[Collected data entries]

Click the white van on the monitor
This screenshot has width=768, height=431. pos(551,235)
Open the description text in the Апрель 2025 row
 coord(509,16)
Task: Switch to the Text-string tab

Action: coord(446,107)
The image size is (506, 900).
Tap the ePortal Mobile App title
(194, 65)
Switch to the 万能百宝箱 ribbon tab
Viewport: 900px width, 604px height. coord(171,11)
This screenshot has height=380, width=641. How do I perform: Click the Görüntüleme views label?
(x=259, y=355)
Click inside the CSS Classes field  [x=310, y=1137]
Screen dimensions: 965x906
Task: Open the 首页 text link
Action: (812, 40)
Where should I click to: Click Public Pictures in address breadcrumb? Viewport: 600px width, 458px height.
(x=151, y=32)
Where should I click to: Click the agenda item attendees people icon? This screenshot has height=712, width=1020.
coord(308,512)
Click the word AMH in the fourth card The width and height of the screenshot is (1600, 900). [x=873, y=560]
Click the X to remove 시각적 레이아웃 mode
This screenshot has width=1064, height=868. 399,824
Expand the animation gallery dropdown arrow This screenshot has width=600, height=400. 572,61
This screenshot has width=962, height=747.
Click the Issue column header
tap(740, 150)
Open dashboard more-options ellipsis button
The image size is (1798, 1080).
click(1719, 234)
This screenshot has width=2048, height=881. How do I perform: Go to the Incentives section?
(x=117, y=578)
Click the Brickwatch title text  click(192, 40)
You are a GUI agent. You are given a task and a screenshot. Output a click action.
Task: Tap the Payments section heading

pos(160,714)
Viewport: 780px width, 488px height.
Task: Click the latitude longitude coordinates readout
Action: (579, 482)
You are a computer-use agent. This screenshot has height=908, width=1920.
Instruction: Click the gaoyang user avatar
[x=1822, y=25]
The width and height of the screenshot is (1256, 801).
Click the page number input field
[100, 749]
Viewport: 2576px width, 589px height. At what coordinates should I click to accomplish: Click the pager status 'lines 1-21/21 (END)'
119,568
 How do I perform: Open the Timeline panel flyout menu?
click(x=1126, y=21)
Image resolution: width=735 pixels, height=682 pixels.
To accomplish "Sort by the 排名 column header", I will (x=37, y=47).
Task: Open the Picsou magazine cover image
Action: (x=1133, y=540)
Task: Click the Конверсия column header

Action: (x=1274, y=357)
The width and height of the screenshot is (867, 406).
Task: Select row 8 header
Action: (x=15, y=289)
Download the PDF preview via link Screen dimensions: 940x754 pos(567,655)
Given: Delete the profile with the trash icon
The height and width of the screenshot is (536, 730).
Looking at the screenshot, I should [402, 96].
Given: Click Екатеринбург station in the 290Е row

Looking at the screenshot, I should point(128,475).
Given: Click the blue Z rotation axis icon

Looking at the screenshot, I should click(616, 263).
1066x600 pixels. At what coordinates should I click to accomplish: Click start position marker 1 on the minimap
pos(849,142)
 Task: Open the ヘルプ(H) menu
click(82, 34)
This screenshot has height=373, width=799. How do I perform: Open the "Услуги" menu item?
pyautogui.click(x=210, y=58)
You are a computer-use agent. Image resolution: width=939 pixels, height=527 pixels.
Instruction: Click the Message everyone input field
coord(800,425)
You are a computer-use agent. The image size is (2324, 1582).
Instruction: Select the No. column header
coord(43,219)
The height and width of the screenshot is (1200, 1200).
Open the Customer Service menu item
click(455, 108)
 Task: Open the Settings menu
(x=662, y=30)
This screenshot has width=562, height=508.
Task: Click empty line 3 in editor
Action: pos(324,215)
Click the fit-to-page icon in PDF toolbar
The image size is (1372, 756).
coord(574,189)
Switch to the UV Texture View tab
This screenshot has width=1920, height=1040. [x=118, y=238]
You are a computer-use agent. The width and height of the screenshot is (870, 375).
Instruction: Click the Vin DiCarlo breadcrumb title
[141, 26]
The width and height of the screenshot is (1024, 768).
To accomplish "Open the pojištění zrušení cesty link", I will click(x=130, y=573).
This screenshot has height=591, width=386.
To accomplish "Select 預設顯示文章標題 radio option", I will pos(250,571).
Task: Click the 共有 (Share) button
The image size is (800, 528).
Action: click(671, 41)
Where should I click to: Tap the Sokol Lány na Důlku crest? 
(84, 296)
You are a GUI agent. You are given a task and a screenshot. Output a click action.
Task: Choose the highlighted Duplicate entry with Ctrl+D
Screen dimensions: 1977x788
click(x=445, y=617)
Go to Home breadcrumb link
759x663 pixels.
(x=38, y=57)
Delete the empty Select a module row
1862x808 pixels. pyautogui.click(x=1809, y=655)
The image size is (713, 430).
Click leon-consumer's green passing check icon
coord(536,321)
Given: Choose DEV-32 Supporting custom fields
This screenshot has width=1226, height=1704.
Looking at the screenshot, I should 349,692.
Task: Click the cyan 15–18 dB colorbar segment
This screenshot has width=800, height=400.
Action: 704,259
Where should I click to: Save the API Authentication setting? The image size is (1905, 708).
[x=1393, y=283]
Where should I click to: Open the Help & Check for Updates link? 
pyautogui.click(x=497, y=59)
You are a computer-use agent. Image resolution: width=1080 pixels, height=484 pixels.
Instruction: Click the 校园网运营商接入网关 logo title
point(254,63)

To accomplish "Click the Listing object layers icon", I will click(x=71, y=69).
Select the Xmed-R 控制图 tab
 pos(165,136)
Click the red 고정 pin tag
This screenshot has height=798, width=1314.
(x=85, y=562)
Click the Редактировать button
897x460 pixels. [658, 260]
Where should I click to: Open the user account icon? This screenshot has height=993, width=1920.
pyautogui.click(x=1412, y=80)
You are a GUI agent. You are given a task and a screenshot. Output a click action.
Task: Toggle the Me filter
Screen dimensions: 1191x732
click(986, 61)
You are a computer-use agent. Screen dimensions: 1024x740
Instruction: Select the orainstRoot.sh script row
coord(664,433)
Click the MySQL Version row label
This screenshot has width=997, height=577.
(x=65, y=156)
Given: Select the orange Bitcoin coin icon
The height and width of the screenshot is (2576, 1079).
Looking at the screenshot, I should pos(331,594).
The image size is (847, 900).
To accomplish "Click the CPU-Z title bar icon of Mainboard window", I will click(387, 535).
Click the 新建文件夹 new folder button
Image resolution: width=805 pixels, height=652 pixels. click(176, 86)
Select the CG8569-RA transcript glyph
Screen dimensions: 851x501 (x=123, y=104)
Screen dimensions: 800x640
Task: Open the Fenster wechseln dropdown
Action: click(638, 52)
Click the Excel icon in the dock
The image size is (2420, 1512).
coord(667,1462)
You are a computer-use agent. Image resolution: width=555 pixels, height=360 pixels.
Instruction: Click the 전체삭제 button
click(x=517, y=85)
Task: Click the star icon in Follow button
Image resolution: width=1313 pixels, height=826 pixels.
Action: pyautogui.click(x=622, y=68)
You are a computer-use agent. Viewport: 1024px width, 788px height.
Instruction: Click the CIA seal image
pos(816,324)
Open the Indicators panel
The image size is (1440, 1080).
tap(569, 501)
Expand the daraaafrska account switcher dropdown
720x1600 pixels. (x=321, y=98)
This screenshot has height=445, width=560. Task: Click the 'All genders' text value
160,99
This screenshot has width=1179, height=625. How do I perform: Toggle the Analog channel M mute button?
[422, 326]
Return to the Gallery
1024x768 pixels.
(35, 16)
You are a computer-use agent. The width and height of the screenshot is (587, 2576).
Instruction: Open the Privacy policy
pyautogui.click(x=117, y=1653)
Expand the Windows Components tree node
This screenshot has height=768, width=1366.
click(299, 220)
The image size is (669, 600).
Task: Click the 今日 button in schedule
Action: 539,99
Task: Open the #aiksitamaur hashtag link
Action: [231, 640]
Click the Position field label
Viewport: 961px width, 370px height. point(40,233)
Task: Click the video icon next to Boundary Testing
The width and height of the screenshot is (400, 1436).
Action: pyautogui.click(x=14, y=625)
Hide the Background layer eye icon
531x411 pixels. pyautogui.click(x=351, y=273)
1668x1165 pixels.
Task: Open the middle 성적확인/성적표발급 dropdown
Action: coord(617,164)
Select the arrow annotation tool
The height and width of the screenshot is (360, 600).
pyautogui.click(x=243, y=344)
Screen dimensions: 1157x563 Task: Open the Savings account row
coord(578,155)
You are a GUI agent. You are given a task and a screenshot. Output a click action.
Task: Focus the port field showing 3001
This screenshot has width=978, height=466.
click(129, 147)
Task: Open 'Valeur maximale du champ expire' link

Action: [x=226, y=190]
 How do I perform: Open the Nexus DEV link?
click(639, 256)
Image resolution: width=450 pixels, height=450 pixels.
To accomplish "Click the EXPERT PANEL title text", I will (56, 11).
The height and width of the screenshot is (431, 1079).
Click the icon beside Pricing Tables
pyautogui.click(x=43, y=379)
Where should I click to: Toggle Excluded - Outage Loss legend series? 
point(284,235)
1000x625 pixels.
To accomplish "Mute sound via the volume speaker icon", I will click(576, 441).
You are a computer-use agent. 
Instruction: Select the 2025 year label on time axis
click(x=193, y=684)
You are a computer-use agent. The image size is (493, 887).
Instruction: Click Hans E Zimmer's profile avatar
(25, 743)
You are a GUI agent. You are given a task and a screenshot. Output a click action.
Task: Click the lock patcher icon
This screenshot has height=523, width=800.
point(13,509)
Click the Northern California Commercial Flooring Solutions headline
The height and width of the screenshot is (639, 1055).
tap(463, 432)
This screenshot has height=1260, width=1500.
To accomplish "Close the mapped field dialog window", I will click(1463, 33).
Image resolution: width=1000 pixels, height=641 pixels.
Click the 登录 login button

→ **TASK BRIEF**: Your answer must consist solely of the lines above between the line holding "Open the Customer Service menu item" and the line holding "Task: Click the 共有 (Share) button", inclusive, copied exactly.

→ **OUTPUT**:
Open the Customer Service menu item
click(455, 108)
 Task: Open the Settings menu
(x=662, y=30)
This screenshot has width=562, height=508.
Task: Click empty line 3 in editor
Action: pos(324,215)
Click the fit-to-page icon in PDF toolbar
The image size is (1372, 756).
coord(574,189)
Switch to the UV Texture View tab
This screenshot has width=1920, height=1040. [x=118, y=238]
You are a computer-use agent. The width and height of the screenshot is (870, 375).
Instruction: Click the Vin DiCarlo breadcrumb title
[141, 26]
The width and height of the screenshot is (1024, 768).
To accomplish "Open the pojištění zrušení cesty link", I will click(x=130, y=573).
This screenshot has height=591, width=386.
To accomplish "Select 預設顯示文章標題 radio option", I will pos(250,571).
Task: Click the 共有 (Share) button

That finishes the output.